SEU OBJETIVO: Como você resumiria em duas frases o texto sobre o leite orgânico da Nestlé?

TEXTO FORNECIDO:
--------------------

Grande marca do mercado alimentício estuda lançar leite orgânico

Grande marca do mercado alimentício estuda lançar leite orgânico

A Nestlé está estudando a possibilidade de lançar leite UHT orgânico no país.

Segundo Rachel Müller Galvão, gerente executiva de marketing de lácteos da empresa, o que incentiva o projeto é o propósito da empresa em impactar positivamente a vida das pessoas, além do fato de os consumidores estarem buscando cada vez mais alimentos considerados mais saudáveis.

Para isso, a empresa tem um projeto-piloto para fomentar a produção de leite orgânico. Lançado há um ano, envolve apenas a região de Araraquara, no interior de São Paulo. Segundo a executiva, há planos de expandir para outras áreas, já que é preciso ganhar escala.Por enquanto, a iniciativa conta com apenas 11 produtores. Desses, apenas um tem selo de produção orgânica. Os demais estão em conversão. Juntos, eles fornecem 6 mil litros de leite por dia à fabrica da Nestlé na cidade. Segundo Taissara Martins, agrônoma responsável pelo desenvolvimento de fornecedores da multinacional, há outros 20 a 30 produtores em prospecção. “O plano é, com esses novos produtores, alcançar 20 mil a 30 mil litros por dia, no primeiro semestre de 2019”, afirma.

A Nestlé já atua no segmento de orgânicos em outros países. Na Europa, onde esse tipo de agricultura é bastante desenvolvida, a companhia produz iogurtes, café, chá e papinhas. Nos Estados Unidos e México, tem linha de iogurtes e produtos culinários, por exemplo.

No Brasil, a oferta de leite orgânico ainda é restrita. De acordo com estimativas de mercado citadas pela Nestlé, há hoje no País apenas 50 fazendas produzindo esse tipo de leite, o que explica a oferta bastante modesta. Um dos grandes desafios, diz Taissara Martins, é a necessidade de desenvolver as cadeias de produção orgânica dos grãos, como milho e soja, utilizados na alimentação do rebanho. “Estima-se que menos de 1% da produção do milho do Brasil seja orgânica”, afirma.

O tempo necessário para a conversão à produção orgânica de leite é outro desafio. Varia de 21 a 24 meses entre a conversão do pasto e dos animais e a adequação de estrutura para a produção. Conforme explica a agrônoma, a conversão do pasto leva 12 meses e a dos animais, seis meses. A certificação de orgânica – neste caso, conferida pelo IBD – só é obtida após 18 meses, depois de serem realizadas auditorias que verificam se as exigências estão sendo seguidas.

--------------------

Entradas da coleção:
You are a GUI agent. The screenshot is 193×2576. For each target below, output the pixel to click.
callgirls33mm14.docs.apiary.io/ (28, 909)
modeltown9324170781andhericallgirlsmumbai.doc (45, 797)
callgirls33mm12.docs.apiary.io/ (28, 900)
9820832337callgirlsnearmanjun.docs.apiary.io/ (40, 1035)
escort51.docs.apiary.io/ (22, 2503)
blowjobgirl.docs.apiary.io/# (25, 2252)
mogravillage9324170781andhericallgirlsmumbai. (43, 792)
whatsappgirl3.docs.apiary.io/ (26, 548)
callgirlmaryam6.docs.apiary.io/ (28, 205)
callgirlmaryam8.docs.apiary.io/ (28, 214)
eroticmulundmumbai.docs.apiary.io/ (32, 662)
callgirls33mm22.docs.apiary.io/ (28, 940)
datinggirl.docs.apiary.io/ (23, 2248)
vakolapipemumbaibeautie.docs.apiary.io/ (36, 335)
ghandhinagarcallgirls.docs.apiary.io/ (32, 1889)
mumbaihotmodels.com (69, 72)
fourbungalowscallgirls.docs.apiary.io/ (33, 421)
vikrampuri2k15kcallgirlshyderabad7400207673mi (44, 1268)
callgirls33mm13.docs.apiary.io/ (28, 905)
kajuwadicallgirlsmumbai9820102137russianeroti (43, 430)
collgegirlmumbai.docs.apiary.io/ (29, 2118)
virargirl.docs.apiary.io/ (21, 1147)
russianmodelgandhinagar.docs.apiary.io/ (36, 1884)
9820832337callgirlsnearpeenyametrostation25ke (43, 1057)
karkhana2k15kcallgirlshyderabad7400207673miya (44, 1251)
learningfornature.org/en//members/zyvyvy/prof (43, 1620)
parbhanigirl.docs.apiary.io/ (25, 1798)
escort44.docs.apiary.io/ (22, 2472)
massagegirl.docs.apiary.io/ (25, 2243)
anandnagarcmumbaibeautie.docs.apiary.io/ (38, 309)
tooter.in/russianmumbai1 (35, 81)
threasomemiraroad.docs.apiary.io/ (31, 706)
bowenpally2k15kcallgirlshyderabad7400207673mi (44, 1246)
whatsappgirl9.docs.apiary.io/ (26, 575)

--------------------

SOLUÇÃO DO PROBLEMA: A Nestlé estuda lançar leite UHT orgânico no país e mantém, há um ano, um projeto-piloto na região de Araraquara, com 11 produtores que fornecem 6 mil litros de leite por dia à fábrica da empresa na cidade. No Brasil, a oferta de leite orgânico ainda é restrita, e entre os desafios estão desenvolver as cadeias de produção orgânica dos grãos usados na alimentação do rebanho e o tempo de 21 a 24 meses exigido pela conversão.